Output the rows word for word, starting with the line that contains "due (1463, 391)" and ending with the final row.

[Source data]

_ _ _ _ _

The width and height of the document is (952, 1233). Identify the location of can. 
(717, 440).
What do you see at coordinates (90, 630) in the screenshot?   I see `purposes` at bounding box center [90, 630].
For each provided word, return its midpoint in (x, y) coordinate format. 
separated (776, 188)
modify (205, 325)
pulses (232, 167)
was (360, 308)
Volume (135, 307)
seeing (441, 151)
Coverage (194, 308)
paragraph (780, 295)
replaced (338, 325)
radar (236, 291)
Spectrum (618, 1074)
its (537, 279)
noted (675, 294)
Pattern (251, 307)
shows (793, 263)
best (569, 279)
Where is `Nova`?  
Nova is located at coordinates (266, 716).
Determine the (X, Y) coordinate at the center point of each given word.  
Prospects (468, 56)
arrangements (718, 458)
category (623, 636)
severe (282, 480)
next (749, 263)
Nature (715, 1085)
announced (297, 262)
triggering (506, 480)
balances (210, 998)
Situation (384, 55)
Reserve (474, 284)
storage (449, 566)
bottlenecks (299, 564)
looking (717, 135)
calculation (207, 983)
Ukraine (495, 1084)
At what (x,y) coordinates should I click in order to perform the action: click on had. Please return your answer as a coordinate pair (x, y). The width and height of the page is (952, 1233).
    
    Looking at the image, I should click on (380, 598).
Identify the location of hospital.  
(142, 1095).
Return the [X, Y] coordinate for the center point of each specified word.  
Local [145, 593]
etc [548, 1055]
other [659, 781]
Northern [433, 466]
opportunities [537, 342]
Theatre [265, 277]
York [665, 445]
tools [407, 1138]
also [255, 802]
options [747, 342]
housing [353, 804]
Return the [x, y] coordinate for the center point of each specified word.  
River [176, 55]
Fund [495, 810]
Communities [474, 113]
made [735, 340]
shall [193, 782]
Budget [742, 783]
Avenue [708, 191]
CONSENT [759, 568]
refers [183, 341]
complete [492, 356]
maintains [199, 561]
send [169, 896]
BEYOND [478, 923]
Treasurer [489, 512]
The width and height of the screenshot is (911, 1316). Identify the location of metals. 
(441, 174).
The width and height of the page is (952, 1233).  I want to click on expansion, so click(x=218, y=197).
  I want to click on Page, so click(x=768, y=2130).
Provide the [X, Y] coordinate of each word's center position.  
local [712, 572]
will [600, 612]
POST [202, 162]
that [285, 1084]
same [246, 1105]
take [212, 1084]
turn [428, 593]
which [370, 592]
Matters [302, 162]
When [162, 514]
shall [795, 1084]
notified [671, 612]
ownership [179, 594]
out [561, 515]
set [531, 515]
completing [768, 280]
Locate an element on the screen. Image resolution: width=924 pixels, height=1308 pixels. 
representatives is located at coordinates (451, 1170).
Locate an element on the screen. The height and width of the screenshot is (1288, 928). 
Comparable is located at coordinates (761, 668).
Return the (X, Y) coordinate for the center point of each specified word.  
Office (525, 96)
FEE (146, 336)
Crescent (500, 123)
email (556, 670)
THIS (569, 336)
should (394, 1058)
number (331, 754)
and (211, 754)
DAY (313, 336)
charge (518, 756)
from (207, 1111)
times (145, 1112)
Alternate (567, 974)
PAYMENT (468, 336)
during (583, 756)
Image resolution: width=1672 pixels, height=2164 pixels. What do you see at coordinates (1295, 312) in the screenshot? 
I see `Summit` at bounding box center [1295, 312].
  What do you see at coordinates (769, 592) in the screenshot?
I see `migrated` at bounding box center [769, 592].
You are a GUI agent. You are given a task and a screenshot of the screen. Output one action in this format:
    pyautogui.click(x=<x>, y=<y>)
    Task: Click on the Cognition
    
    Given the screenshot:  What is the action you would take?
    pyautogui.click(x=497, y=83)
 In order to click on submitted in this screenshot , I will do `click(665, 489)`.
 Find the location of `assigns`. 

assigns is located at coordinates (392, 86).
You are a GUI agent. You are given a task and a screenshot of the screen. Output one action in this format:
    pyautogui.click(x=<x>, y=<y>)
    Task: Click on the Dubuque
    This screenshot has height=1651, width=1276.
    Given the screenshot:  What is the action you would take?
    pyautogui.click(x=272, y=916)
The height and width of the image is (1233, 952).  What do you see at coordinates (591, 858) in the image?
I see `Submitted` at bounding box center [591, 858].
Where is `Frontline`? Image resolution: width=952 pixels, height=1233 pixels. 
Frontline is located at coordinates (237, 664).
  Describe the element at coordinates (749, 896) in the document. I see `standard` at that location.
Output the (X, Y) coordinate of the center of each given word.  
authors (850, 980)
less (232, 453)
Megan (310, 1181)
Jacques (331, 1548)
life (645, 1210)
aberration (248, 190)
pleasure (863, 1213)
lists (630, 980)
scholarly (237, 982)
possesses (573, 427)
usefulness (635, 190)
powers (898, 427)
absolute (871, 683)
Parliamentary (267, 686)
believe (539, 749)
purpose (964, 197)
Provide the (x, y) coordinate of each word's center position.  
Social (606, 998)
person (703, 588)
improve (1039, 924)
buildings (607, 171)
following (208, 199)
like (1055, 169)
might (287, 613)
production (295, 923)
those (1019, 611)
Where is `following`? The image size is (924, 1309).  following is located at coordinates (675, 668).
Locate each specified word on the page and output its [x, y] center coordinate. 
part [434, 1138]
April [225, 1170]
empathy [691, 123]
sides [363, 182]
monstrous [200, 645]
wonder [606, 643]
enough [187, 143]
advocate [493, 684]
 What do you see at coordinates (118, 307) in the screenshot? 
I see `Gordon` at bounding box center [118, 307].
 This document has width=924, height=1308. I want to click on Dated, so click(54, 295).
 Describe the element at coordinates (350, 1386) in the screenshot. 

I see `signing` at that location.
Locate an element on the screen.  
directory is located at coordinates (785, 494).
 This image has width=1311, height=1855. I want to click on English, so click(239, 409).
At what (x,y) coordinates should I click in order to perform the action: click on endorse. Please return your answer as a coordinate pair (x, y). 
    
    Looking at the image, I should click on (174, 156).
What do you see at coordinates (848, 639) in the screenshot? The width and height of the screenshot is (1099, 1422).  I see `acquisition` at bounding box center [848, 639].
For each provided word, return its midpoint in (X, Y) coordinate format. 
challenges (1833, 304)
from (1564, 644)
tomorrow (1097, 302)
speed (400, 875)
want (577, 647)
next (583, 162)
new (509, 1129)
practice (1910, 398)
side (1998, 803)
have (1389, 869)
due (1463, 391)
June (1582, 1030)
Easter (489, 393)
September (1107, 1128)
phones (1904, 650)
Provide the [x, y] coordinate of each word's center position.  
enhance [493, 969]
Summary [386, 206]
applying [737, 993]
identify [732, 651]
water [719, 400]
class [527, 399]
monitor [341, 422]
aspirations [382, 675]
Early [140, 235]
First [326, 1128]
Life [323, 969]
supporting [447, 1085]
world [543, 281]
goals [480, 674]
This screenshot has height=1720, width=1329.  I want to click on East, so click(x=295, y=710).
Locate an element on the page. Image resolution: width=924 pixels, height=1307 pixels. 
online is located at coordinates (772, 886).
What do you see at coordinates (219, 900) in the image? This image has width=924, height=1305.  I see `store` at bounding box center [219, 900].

_ _ _ _ _

- **WRITTEN ANSWER**:
due (1463, 391)
June (1582, 1030)
Easter (489, 393)
September (1107, 1128)
phones (1904, 650)
Provide the [x, y] coordinate of each word's center position.  
enhance [493, 969]
Summary [386, 206]
applying [737, 993]
identify [732, 651]
water [719, 400]
class [527, 399]
monitor [341, 422]
aspirations [382, 675]
Early [140, 235]
First [326, 1128]
Life [323, 969]
supporting [447, 1085]
world [543, 281]
goals [480, 674]
This screenshot has height=1720, width=1329.  I want to click on East, so click(x=295, y=710).
Locate an element on the page. Image resolution: width=924 pixels, height=1307 pixels. 
online is located at coordinates (772, 886).
What do you see at coordinates (219, 900) in the image? This image has width=924, height=1305.  I see `store` at bounding box center [219, 900].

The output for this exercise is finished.